Glancing Back, and Remembering Curt Flood

With the exception of Babe Ruth, no individual player has had more of an impact on the way major league baseball is played than Curt Flood. Just as the Babe’s potent bat transformed baseball offensive strategy in the 1920s, Flood’s fight for independence from club owners and against the Reserve Clause that bonded a player irrevocably to a team was the gateway to player free agency in the 1970s. It is the greatest single difference between baseball today and baseball as it was played in the 1960s and earlier, and Flood’s off-the-field battle with baseball was the beginning of that change.

As the center fielder for the St. Louis Cardinals, Curt Flood won 7 Gold Gloves.

As the center fielder for the St. Louis Cardinals, Curt Flood won 7 Gold Gloves.

In addition, Flood was a dynamic hitter and fielder for the St. Louis Cardinals during the 1960s, playing a pivotal role for a team that won three National League pennants and two World Series during that decade.
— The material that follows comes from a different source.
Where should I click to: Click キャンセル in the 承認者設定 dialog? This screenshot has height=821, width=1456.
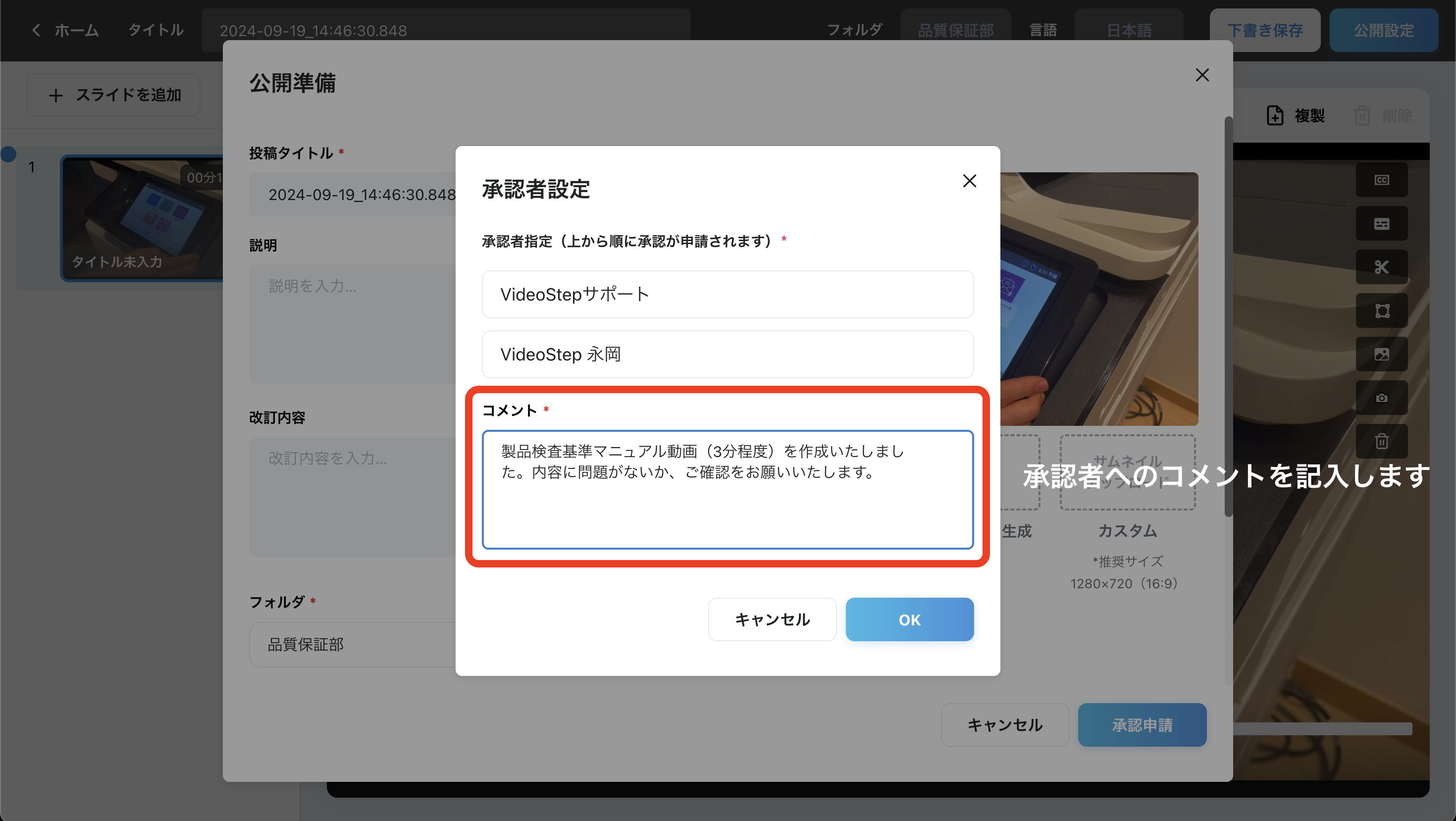[x=772, y=619]
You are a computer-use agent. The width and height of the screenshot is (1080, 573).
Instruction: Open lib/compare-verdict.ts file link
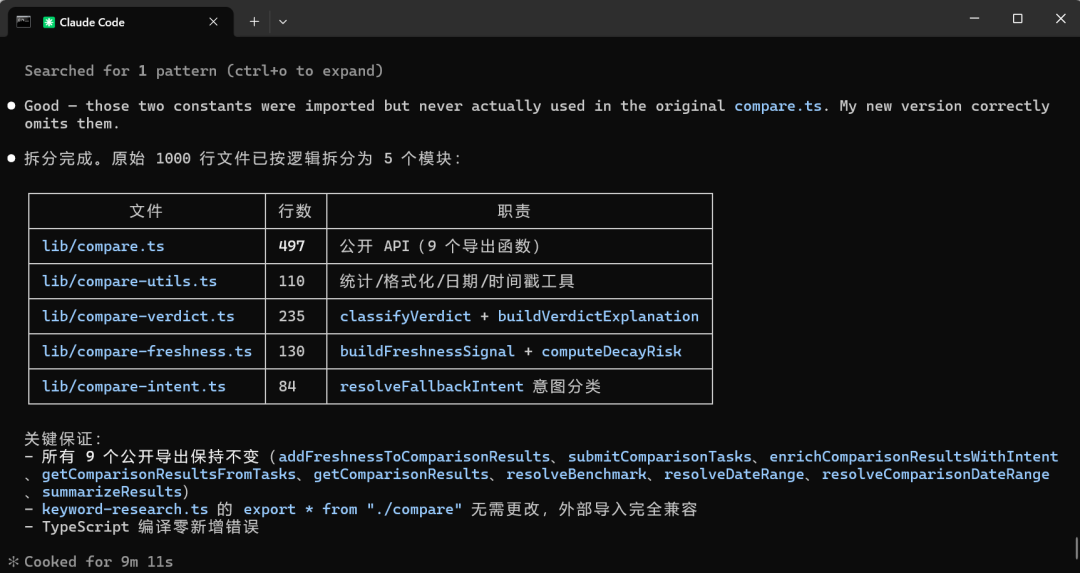coord(138,316)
Flood was signed by the Cincinnati Redlegs in 1956 and made his major league debut at the end of that season, striking out in his only plate appearance. In December of 1957 he was traded to the Cardinals as part of a five-player deal, and immediately became an everyday outfielder for the Cards. His breakout season was 1961, when he hit .322. He batted.311 for the Cardinals’ 1964 pennant-winning team, leading the National League with 211 hits. From 1961 through 1968, Flood hit a combined .304, with a career-high .335 in 1967.
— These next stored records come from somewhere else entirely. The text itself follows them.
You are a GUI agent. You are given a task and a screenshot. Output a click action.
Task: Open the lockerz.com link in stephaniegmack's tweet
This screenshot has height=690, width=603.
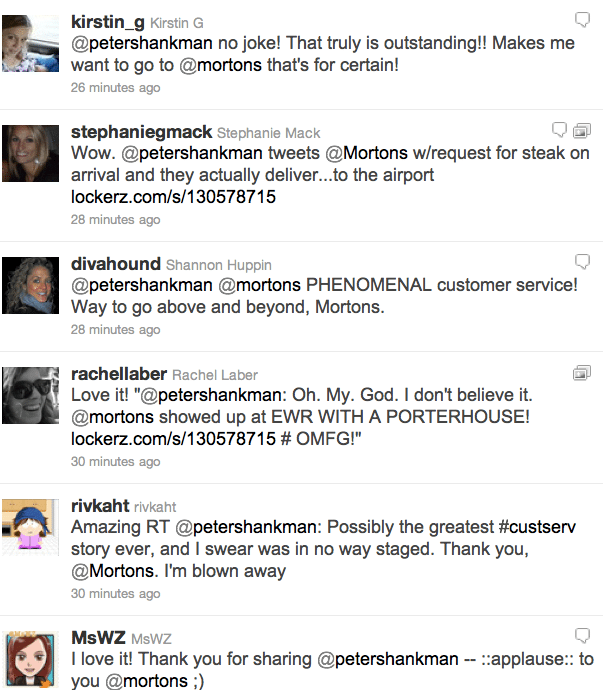pyautogui.click(x=173, y=197)
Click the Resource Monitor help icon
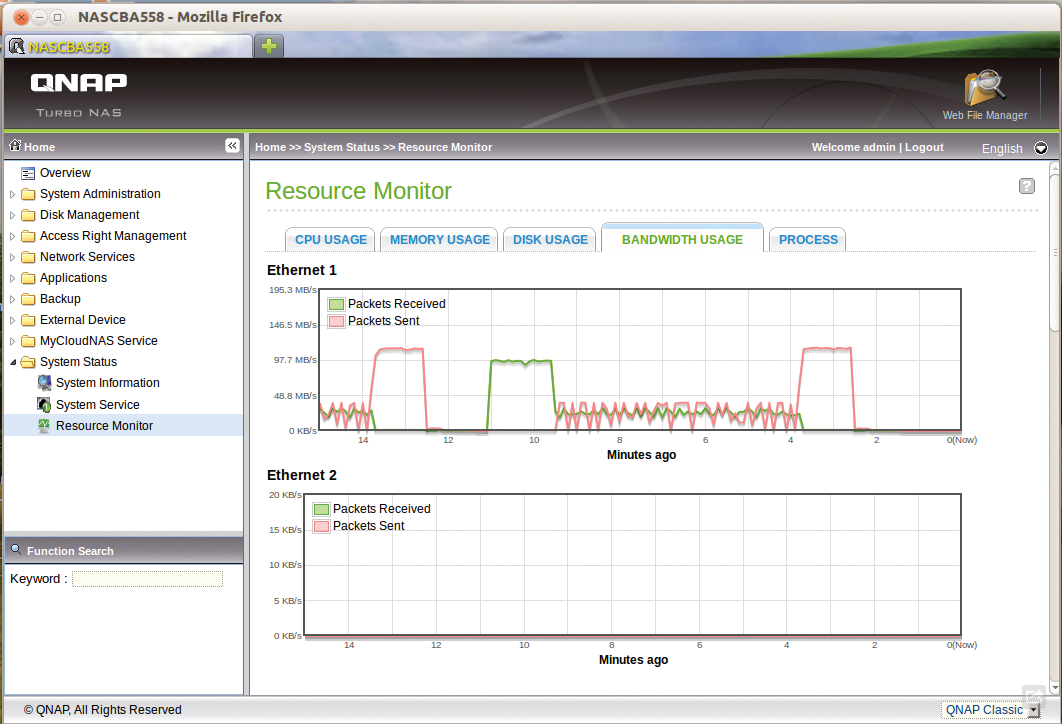The height and width of the screenshot is (724, 1062). pyautogui.click(x=1026, y=186)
Flood’s speed was well utilized in the Cardinals’ outfield, where he won seven consecutive Gold Gloves. From 1965 through 1967, he set a National League record for consecutive errorless games (226) and a major league record for consecutive errorless chances in the outfield (568).
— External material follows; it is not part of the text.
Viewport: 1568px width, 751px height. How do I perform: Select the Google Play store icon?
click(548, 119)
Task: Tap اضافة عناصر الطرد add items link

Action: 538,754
Following the 1969 season, the Cardinals sent Flood with Byron Browne, Joe Hoerner and Tim McCarver to the Philadelphia Phillies for Dick Allen, Jerry Johnson and Cookie Rojas. Flood refused to report, and sued major league baseball to overturn the reserve clause and have the freedom to choose the team he would play for. The suit eventually went to the U.S. Supreme Court, which decided in major league baseball’s favor. However, Pandora’s box had been opened as Flood had given major league players (and their labor union) a glimpse at what was possible. The reserve clause eventually was struck down in 1975, four years after Flood retired.

Flood never played for the Phillies. He was traded to the Washington Senators in 1970, and played in 13 games for the Senators in 1971 before retiring with 1,861 career hits and a .293 lifetime batting average.